Since the inauguration of President Trump sales of George Orwell’s 1984 have increased by 9,500 per cent, and at the time of publication it is still at the top of Amazon’s American best seller lists. But what might new readers learn from it?, asks Dr Marc Patrick Wiggam, a research fellow at the Institute of English Studies.

The book’s current popularity stems in no small part from the new administration’s antipathy to the press – ‘some of the most dishonest human beings on Earth’ according to the president – and Counselor to the President Kellyanne Conway’s use of the term ‘alternative facts’ in defending an intemperate press briefing by White House press secretary Sean Spicer.

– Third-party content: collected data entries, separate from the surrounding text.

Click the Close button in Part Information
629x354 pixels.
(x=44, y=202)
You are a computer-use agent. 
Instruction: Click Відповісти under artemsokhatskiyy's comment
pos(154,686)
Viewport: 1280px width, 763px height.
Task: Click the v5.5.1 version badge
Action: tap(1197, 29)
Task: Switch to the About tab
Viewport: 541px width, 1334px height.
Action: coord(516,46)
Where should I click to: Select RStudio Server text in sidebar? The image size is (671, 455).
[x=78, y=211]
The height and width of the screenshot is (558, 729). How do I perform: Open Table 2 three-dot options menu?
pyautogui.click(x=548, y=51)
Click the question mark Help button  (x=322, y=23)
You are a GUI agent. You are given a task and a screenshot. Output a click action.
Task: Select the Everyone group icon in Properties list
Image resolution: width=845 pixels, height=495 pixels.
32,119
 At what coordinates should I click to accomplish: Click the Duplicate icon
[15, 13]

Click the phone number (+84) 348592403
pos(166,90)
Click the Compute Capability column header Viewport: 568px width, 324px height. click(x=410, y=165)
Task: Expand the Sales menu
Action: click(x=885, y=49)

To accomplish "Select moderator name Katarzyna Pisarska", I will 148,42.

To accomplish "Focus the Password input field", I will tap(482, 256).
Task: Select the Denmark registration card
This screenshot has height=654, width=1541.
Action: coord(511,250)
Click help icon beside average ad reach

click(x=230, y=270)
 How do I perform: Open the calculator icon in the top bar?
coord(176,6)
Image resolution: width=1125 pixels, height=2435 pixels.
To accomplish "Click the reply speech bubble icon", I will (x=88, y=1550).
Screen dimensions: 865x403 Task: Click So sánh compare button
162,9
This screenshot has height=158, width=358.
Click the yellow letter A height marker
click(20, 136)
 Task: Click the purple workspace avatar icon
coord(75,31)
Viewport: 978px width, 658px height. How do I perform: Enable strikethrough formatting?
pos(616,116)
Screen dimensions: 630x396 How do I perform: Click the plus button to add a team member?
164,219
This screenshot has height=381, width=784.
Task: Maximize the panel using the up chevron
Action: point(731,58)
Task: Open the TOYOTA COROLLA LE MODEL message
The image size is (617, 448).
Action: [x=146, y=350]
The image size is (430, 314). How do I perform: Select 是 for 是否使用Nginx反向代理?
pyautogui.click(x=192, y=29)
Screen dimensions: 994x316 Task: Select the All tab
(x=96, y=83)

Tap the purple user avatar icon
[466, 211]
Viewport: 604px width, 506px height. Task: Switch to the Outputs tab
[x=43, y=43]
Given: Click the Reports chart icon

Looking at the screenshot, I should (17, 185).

Such phrases appear to have sparked a renewed interest in Orwell’s book. But what might new readers learn from it?

Written as the wartime Grand Alliance that had defeated Germany had long soured, 1984 satirised totalitarian systems of communication and the processes by which history was rewritten to suit the present. Though Orwell had the Soviet Union in mind, and a British tendency to ignore Soviet excesses before and during the war, he drew on his experience of the British Ministry of Information for the book’s imagery and systems. It was the main inspiration for 1984’s ‘Ministry of Truth’.

Orwell never really considered the Ministry of Information a bad thing. He worked for the BBC from 1941–43, broadcasting Ministry approved propaganda talks to India, and his wife worked in the Ministry’s censorship division. Though sometimes frustrated with the restrictions the work entailed he still firmly believed in its purpose, and that the Ministry had in fact done a good job during the war.

In 1945 he wrote that ‘[a]ny fair minded person with journalistic experience will admit that during this war official censorship has not been particularly irksome… on the whole the government has behaved well and has been surprisingly tolerant of minority opinions.’ In his resignation letter to the BBC he made it clear he’d never been asked to say anything he wouldn’t have done ‘as a private citizen’.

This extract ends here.